Premiered in New York, Martin McDonagh’s American play, A Behanding in Spokane, gives us a tall man in a tall tale. The tall man in question is the actor Christopher Walken whose stage presence is pivotal to this production’s success. The tall tale is the story of Carmichael (Walken), a self-styled white supremacist, who, when a child, had his hand held down by some “motherfucking hillbillies” until it was severed by a train, and who has been searching for the lost hand for forty-seven years. Two hapless pot-dealers, Toby (energetically played by Anthony Mackie) and Marilyn (a sometimes-shrill Zoe Kazan) offer him a stolen Aboriginal hand. The receptionist Mervyn (Sam Rockwell), noses his way into the hotel-room action, unwilling to assist the now-handcuffed pair because Toby has previously conned him. An eccentric maniac, Carmichael ultimately releases his captives after a phone conversation with his elderly mother in Spokane.
As with tall tales, it isn’t the tale’s implausibility that counts so much as the liveliness of the telling. What wins the audience are Walken’s performance and McDonagh’s mischievous play with language, his signature device.
The initial tableau establishes a key dynamic. A dingy American hotel room (designed by Scott Pask) features stained walls, iron radiators with exposed pipes, and a drab chenille bedspread, while outside the window glow large letters of a white-neon sign. The opening reveals a hulking Walken, legs wide, sitting center-stage on the edge of the bed, squarely facing us. The Broadway audience cheered at this celebrity sighting; some laughed, before a line was even delivered, at the familiar scenario. And this is the contract for the duration of the play: he will play a darkly-comic, articulate misfit (expectations already established in both Walken and McDonagh’s work), and we will come along for the ride.
Walken’s stage presence is compelling: he combines perfect comic timing with signs of menace (the flash of his trademark smile). The direction by John Crowley capitalizes on the character’s one-handed contortions. Carmichael awkwardly uses his mouth and remaining hand to construct a bomb from a candle and petrol can. Occasionally Walken’s uneven accent can be distracting, veering from Pacino bluster to a plummy mouthing of words, though such odd emphases arguably contribute to the character’s eccentricity. Other times it adds to the humour: “A reception-ist?” Carmichael spits at Mervyn.

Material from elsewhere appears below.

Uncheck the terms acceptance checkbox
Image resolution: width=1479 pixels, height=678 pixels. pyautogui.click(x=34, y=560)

The set-piece monologues provide the highlights of the script. During an extended phone conversation, Carmichael chastises his injured mother for climbing a tree to rescue a balloon and for snooping in his stash of porn magazines. Walken delivers this with superb pace and its relentless absurdity is hilarious. Sam Rockwell, as the know-it-all nerd Mervyn, delivers another of these extended riffs, in which he confides his drug-fuelled encounter with a gibbon. These are wonderfully written speeches, irresistibly pleasurable in their assimilation of random associations.
Black humour tips into farce when, mid-play, Carmichael’s suitcase disgorges its contents of bloody hands. In an athletic piece of staging, Marilyn responds to the disclosure by literally scaling the wall in exaggerated recoil. Later these severed hands are hurled across the room, their rubbery texture bouncing off the walls.

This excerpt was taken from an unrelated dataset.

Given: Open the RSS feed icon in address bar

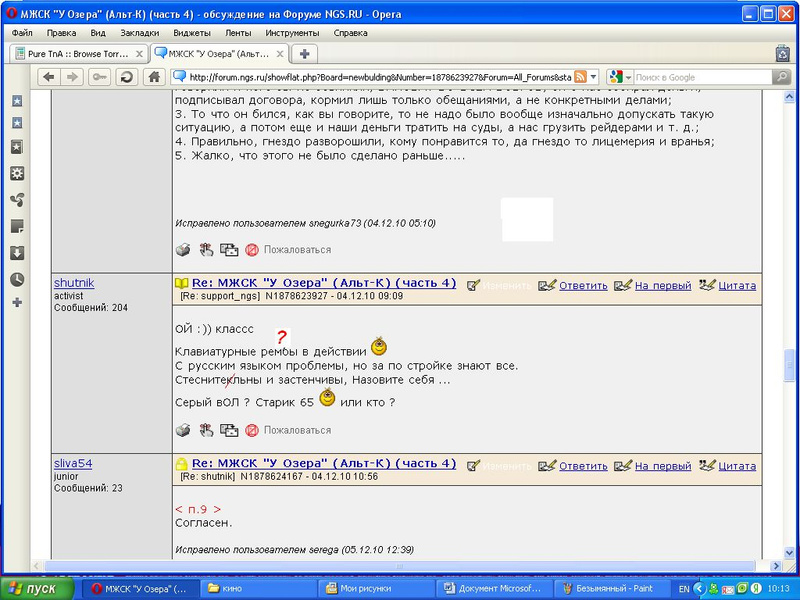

Much of McDonagh’s theatre of the absurd rests on the pastiche of generic situations (a heist gone wrong) and characters (articulate maniac). In Behanding the absurdity is insistently textual: genres, conventions of speech, pop culture references. When Toby starts to question the credibility of Carmichael’s account of losing his hand, he cites the plot from a 1970s TV show: “I think I saw it in a movie with Lee Majors…or maybe I’m confusing it with the Bionic Man.”
The play’s strength lies in its self-aware language games. Mervyn confronts Carmichael about the scenario of overheard gunshots and missing guests, asking gleefully, “Where does a story like that go?” Carmichael answers for all of us: “We won’t know until you leave” (for when he exits, the plot recommences). Similarly, each time a character mixes a metaphor (“you’re barking down the wrong alley”), the dialogue plays on this, suspending the ‘action’, anticipating that we too have tripped on the mistake, before mining the linguistic implications. McDonagh has a keen sense of what catches the ear and he works this seam to comic effect.

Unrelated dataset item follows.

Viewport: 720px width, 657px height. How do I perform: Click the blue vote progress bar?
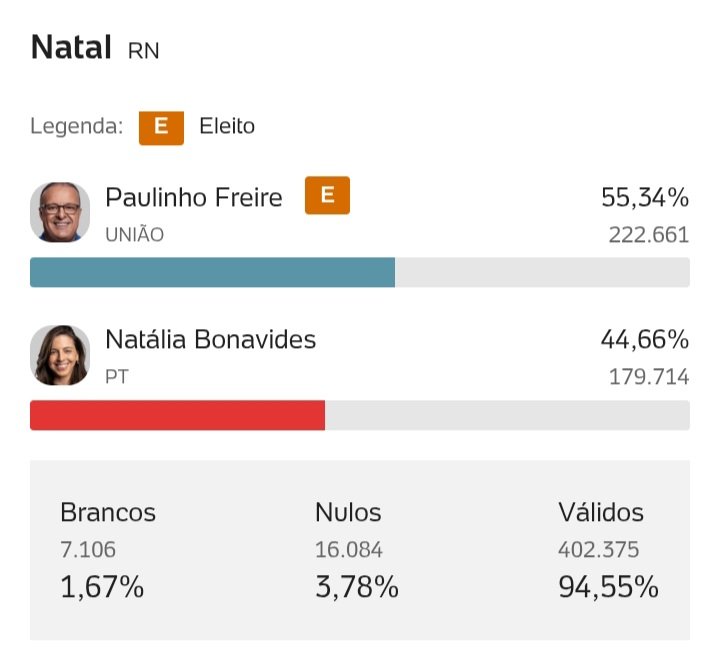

The play with language extends to a virtual checklist of political-correctness issues: the “N word”, homophobia, PMS, old woman jokes. And McDonagh always beats us to it: “What’s up with the homophobia?” Marilyn asks, anticipating audience discomfort at the derogatory frequency of “fag”. The playwright mocks the audience’s knee-jerk reactions. In writing an American-based play, McDonagh has not, like his main character, “looked west, looked east” within that country, but has continued to flex his formidable linguistic muscles like a good postmodern-ist.
Heather Johnson teaches in the Writing and Rhetoric department at the University of Rhode Island.